Our survey also demonstrated that, compared to another multicenter study in China [8], a smaller percentage of hospitals in Shaanxi conducted breast reconstruction compared to hospitals nationwide (56% vs. 87.3%). The observed discrepancy in the adoption of breast reconstruction surgery in Shaanxi province, compared to the more developed northeastern region, may be partly attributed to the limited economic development in the region. Patients in Shaanxi tend to have lower awareness and willingness to undergo breast reconstruction surgery. Additionally, hospitals in the area started offering this procedure later, and there is a scarcity of breast surgeons with plastic surgery expertise. These factors contribute to the slower adoption of breast reconstruction surgery in Shaanxi. Furthermore, fewer hospitals in Shaanxi province performed autologous breast reconstruction compared to the national average, which might be associated with the longer learning curve and patient recovery times for this technique. There is also a notable polarization in breast reconstruction awareness and rates within Shaanxi. Breast reconstruction is more frequently performed in Xi’an compared to other parts of the province. While a limited number of other regions also offer breast reconstruction surgery, they often rely on guidance from hospitals in the Xi’an area. The lower availability of breast reconstruction surgery in surrounding areas may be due to hospital limitations and doctors’ safety concerns. As a result, it is essential to actively promote training and breast reconstruction to address these disparities.

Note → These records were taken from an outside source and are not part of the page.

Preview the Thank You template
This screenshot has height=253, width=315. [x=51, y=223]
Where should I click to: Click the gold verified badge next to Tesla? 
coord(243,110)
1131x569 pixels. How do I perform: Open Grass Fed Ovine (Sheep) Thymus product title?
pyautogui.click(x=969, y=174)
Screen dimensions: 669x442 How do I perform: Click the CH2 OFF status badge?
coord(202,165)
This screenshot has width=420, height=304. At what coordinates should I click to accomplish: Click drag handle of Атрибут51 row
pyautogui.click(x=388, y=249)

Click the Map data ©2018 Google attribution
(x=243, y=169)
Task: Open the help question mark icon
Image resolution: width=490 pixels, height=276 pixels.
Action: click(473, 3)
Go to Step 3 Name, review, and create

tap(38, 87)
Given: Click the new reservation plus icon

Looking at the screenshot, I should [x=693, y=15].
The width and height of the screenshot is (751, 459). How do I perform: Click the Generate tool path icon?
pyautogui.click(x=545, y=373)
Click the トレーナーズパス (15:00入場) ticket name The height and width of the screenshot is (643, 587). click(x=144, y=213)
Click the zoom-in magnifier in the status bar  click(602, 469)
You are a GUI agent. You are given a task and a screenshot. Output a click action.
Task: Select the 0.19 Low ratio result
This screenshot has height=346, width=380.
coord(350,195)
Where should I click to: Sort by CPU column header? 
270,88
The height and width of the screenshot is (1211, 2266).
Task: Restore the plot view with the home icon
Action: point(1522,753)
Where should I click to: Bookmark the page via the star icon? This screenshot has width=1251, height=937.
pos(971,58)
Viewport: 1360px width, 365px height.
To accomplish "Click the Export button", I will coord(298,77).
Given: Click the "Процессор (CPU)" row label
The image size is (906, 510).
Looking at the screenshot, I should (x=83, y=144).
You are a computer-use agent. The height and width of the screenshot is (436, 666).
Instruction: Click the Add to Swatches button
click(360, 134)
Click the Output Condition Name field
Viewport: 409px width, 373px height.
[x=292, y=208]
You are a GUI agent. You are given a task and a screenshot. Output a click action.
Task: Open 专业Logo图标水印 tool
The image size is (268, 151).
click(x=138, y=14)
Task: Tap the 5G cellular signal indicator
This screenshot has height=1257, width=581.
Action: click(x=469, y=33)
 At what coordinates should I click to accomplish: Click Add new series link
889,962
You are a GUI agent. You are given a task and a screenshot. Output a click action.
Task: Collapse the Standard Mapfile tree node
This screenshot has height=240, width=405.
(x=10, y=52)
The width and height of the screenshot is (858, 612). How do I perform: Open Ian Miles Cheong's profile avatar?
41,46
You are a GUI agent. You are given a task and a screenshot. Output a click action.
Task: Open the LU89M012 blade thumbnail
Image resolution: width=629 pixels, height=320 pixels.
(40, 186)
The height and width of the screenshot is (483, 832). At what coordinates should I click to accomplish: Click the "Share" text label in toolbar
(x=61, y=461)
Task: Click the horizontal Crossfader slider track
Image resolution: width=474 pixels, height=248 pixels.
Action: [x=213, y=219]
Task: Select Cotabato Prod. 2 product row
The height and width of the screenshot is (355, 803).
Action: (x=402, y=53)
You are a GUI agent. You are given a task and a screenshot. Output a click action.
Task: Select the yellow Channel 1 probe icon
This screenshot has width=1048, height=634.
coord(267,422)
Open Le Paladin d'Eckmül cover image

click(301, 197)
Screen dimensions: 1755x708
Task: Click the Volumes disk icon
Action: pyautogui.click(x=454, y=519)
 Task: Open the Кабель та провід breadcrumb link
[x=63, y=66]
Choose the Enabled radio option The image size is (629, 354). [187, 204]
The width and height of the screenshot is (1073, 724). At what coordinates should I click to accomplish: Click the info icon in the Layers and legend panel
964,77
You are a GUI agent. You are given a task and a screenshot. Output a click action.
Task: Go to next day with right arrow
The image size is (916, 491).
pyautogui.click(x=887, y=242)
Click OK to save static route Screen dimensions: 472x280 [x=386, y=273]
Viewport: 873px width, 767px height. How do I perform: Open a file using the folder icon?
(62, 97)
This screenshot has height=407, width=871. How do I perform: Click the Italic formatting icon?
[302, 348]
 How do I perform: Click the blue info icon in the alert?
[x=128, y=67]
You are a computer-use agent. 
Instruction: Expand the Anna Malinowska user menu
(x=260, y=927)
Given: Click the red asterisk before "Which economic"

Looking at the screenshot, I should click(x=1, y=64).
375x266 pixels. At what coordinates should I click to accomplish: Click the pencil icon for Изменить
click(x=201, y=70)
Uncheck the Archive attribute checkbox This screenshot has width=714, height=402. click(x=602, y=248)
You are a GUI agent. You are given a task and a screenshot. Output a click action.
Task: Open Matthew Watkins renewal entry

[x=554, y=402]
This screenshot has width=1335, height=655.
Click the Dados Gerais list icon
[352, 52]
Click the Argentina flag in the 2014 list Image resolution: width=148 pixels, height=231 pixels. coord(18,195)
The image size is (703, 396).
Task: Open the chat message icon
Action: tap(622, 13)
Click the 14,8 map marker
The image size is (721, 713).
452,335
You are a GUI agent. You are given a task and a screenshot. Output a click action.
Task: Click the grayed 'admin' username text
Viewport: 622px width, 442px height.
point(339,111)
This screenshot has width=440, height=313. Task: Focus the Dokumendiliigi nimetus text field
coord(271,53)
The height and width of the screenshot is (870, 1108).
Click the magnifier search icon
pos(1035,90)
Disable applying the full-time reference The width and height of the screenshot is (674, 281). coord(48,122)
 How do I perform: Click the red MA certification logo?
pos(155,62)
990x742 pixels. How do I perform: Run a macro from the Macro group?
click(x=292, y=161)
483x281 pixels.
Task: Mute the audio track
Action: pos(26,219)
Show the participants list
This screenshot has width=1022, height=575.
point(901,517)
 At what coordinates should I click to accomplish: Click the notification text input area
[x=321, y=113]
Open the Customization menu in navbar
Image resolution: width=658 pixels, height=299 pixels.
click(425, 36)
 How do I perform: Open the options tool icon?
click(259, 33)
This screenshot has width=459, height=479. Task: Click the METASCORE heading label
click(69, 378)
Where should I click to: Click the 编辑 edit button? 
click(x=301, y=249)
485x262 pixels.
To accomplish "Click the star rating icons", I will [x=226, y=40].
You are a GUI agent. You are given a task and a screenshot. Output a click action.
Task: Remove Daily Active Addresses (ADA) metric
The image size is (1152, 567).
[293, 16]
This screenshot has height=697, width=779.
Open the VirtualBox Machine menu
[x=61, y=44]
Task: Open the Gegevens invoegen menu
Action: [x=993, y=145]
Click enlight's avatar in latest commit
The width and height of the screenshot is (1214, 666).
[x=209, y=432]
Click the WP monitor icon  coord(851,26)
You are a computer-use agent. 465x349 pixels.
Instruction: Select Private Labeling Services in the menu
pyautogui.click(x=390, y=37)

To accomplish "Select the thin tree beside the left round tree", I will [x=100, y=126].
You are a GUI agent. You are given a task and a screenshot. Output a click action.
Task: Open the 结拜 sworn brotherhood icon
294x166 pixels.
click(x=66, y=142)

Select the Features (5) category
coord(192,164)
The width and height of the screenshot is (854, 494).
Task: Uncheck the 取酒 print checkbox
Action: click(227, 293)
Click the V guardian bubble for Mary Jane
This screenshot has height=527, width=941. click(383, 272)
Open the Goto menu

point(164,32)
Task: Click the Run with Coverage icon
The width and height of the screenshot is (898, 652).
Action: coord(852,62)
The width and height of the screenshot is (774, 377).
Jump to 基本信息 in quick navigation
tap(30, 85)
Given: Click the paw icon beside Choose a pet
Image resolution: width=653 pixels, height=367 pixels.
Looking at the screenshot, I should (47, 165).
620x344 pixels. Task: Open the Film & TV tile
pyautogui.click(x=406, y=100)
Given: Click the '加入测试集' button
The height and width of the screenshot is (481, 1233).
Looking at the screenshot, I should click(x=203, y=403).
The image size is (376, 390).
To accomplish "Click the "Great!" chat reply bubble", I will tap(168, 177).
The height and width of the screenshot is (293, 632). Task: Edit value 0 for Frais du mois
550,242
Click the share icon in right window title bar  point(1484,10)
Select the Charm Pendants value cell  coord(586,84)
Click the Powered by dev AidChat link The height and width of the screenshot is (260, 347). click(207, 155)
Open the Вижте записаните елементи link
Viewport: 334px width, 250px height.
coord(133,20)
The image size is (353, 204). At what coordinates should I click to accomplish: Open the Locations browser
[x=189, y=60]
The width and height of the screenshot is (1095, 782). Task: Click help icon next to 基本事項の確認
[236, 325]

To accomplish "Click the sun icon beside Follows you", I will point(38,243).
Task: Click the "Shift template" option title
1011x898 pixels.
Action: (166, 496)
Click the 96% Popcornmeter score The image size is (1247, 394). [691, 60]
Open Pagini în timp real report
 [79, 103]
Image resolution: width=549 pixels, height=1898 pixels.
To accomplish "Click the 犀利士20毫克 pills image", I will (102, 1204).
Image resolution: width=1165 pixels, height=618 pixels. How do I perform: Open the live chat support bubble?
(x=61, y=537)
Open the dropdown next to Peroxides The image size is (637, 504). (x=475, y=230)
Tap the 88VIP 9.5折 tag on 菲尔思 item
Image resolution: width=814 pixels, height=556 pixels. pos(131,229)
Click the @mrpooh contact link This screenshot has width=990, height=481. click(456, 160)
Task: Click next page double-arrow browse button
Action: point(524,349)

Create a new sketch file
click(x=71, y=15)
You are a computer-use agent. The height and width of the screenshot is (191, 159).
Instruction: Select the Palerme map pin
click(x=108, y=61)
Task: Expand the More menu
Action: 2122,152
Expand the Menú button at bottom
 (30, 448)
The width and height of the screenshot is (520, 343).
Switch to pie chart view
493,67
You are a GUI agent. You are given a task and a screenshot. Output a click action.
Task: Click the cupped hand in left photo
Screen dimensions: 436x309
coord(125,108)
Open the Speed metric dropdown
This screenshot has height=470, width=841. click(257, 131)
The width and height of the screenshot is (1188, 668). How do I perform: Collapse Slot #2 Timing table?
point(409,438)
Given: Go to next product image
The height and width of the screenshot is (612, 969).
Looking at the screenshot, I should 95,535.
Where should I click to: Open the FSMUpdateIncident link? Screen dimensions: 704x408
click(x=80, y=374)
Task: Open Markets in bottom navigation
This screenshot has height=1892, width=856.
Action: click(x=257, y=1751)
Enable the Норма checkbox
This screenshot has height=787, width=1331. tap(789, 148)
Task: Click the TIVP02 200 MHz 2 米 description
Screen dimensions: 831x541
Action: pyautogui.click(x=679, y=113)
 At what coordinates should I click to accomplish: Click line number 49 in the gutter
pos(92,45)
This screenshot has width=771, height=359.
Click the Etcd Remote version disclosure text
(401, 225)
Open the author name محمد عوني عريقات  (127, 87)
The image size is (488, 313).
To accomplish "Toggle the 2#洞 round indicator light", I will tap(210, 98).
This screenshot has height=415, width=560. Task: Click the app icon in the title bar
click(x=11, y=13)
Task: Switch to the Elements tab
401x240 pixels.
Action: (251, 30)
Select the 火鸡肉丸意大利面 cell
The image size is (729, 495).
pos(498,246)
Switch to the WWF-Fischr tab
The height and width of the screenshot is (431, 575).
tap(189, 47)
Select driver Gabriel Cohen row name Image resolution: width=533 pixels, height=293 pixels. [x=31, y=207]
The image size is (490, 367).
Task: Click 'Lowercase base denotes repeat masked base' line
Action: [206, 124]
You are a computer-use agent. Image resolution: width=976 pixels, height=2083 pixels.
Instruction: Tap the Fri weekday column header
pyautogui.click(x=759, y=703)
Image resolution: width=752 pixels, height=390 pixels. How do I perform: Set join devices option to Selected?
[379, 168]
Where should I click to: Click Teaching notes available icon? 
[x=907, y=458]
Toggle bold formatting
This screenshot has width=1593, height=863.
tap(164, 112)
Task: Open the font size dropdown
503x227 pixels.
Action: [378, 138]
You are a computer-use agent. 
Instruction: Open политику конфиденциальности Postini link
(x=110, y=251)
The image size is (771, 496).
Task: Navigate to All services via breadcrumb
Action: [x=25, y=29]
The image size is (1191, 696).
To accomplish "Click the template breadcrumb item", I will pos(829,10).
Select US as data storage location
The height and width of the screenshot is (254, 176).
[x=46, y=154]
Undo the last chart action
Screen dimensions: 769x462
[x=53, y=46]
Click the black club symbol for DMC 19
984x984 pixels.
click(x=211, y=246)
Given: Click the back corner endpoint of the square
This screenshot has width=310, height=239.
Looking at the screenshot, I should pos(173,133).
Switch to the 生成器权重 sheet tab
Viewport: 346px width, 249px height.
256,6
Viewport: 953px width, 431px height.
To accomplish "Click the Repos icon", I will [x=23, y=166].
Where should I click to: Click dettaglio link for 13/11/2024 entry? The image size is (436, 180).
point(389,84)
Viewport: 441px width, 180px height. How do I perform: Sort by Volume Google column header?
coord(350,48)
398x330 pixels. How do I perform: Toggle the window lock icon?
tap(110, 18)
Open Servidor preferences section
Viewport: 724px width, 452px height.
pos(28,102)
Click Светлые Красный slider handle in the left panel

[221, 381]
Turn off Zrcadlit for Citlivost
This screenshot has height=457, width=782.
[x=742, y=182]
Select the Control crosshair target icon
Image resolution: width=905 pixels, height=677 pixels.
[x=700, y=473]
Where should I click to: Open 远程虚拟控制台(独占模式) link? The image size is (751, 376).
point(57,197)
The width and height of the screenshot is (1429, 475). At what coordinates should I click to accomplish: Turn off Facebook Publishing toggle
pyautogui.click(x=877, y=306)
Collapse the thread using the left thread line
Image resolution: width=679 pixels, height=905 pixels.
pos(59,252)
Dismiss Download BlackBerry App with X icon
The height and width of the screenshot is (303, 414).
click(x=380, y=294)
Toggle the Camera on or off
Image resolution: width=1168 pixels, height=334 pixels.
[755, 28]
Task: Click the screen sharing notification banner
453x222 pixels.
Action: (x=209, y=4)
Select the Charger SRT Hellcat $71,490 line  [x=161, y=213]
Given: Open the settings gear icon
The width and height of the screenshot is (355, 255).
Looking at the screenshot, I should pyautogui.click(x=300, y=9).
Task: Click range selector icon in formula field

This study provides a comprehensive reflection of the current status of breast cancer diagnosis and treatment in Shaanxi, and includes outpatient treatment information. Aim to promote standardized diagnosis and treatment of breast cancer, and explore treatment strategies suitable for the Chinese region to improve the survival quality of patients.

There are some limitations in this study. Firstly, the 25 hospitals surveyed in this study are mainly 3 A hospitals, and there is a lack of data from grassroots hospitals, which may result in an overestimation of the overall healthcare level in Shaanxi. Additionally, the study did not investigate the survival rates of breast cancer or the prevalence of promising surgical techniques such as laparoscopic surgery. Moreover, the study only provided a general assessment of diagnosis and treatment, without investigating controversial topics in various fields.

Conclusions

In conclusion, this report outlines the current diagnosis and treatment of breast cancer in Shaanxi province. It was found that the central hospital in Xi’an receives a higher number of breast cancer patients and provides more advanced diagnosis and treatment compared to the surrounding areas in Shaanxi. Although Shaanxi has achieved or even surpassed the national average level in breast-conserving surgery, neoadjuvant and adjuvant therapy, and sentinel lymph node biopsy, a smaller percentage of hospitals in Shaanxi performed breast reconstruction compared to hospitals nationwide.